*What you need to do:*
Repeat exactly the opening lines of the records, ending with the line that contains "Task: Click the Step2 edit form icon".
[[ Provided data open ]]
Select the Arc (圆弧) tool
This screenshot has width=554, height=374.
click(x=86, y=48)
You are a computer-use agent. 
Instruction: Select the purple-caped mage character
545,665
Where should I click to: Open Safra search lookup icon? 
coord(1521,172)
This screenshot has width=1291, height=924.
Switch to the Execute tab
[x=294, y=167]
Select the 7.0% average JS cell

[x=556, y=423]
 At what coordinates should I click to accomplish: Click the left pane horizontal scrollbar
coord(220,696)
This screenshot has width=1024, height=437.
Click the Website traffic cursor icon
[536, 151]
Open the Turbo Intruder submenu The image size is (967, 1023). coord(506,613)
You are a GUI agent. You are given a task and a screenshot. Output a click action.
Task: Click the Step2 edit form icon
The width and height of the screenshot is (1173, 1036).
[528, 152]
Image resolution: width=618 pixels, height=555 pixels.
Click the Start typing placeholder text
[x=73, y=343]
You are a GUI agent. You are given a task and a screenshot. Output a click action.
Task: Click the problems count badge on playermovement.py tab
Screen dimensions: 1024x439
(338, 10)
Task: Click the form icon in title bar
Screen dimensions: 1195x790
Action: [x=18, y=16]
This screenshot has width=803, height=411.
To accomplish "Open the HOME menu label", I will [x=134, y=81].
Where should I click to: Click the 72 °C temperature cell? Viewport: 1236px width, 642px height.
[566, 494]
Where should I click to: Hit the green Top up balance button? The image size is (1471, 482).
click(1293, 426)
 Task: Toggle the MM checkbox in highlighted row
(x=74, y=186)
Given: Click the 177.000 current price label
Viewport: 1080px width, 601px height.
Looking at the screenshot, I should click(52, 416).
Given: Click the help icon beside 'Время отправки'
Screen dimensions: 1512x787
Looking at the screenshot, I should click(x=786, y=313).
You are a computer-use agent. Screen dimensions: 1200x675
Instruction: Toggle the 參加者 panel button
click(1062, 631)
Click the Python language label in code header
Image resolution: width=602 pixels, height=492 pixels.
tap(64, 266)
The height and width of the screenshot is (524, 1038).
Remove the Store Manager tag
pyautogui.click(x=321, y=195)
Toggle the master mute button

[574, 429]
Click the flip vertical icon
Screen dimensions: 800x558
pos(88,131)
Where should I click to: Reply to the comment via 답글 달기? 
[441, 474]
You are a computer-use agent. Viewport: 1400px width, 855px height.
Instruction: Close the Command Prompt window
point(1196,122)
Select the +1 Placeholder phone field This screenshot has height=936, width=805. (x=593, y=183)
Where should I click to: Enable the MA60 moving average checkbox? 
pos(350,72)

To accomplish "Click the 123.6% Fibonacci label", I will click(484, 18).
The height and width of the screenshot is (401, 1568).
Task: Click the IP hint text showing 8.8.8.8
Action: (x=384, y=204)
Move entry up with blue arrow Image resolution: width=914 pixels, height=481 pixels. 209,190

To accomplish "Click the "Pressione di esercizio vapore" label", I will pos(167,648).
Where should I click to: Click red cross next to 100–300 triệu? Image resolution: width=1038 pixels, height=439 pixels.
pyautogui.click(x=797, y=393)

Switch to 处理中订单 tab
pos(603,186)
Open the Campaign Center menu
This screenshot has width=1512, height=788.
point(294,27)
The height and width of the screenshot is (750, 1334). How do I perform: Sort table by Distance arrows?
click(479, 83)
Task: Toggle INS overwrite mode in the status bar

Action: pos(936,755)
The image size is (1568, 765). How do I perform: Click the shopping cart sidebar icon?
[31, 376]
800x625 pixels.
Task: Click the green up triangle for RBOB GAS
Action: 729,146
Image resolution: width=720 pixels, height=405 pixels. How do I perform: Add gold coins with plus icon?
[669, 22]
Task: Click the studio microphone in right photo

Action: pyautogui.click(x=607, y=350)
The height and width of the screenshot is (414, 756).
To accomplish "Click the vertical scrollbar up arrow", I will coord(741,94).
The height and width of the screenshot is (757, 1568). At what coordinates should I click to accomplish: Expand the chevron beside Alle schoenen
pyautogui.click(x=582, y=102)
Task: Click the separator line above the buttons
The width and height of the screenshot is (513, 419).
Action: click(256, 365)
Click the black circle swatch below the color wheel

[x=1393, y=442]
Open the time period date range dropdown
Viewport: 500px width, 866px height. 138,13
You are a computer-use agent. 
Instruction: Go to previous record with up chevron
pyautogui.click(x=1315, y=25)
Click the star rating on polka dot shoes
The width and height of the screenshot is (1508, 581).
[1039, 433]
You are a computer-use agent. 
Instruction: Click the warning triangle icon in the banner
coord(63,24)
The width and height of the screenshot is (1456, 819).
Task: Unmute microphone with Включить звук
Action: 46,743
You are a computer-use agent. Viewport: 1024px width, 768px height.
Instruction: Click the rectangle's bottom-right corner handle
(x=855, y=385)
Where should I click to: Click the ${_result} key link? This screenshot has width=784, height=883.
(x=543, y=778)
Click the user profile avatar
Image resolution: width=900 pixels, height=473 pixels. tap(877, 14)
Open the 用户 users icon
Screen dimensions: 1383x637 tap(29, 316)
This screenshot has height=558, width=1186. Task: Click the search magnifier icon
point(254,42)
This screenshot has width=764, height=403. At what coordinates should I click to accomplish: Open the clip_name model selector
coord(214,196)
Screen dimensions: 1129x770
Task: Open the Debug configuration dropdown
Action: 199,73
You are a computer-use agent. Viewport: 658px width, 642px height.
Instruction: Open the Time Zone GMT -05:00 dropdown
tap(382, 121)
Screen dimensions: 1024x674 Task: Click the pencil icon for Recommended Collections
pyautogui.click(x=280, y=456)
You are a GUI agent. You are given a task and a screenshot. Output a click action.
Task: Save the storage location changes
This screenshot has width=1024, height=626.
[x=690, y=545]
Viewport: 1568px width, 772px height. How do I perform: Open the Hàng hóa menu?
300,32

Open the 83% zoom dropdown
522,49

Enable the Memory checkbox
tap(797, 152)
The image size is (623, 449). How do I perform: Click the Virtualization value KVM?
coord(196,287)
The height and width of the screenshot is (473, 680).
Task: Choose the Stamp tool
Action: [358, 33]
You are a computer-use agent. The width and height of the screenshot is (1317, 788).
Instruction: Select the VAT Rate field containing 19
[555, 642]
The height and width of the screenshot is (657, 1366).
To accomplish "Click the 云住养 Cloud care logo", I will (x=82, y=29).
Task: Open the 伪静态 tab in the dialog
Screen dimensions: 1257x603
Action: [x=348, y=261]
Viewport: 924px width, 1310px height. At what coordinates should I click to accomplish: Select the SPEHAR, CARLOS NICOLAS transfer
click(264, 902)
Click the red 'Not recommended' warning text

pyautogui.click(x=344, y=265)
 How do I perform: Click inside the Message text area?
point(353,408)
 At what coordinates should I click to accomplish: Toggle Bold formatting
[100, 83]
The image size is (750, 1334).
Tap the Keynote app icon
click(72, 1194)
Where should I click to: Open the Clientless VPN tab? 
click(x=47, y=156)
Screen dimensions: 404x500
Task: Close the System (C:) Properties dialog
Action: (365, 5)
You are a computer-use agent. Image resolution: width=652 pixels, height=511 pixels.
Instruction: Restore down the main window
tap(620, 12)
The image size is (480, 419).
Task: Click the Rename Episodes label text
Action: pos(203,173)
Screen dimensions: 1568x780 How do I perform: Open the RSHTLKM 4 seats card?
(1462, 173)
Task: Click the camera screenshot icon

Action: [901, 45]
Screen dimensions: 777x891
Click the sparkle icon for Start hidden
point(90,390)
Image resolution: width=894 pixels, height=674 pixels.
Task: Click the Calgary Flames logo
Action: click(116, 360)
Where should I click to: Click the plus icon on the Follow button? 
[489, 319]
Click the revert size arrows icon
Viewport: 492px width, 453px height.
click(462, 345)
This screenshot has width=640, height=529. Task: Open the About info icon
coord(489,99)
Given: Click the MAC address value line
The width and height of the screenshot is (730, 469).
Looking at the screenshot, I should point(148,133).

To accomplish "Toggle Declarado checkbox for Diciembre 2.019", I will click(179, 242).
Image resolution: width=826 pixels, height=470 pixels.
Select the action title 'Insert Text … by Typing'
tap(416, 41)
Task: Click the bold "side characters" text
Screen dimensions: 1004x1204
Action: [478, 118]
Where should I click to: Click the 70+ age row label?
[[ Provided data closed ]]
*Exercise response:*
Select the Arc (圆弧) tool
This screenshot has width=554, height=374.
click(x=86, y=48)
You are a computer-use agent. 
Instruction: Select the purple-caped mage character
545,665
Where should I click to: Open Safra search lookup icon? 
coord(1521,172)
This screenshot has width=1291, height=924.
Switch to the Execute tab
[x=294, y=167]
Select the 7.0% average JS cell

[x=556, y=423]
 At what coordinates should I click to accomplish: Click the left pane horizontal scrollbar
coord(220,696)
This screenshot has width=1024, height=437.
Click the Website traffic cursor icon
[536, 151]
Open the Turbo Intruder submenu The image size is (967, 1023). coord(506,613)
You are a GUI agent. You are given a task and a screenshot. Output a click action.
Task: Click the Step2 edit form icon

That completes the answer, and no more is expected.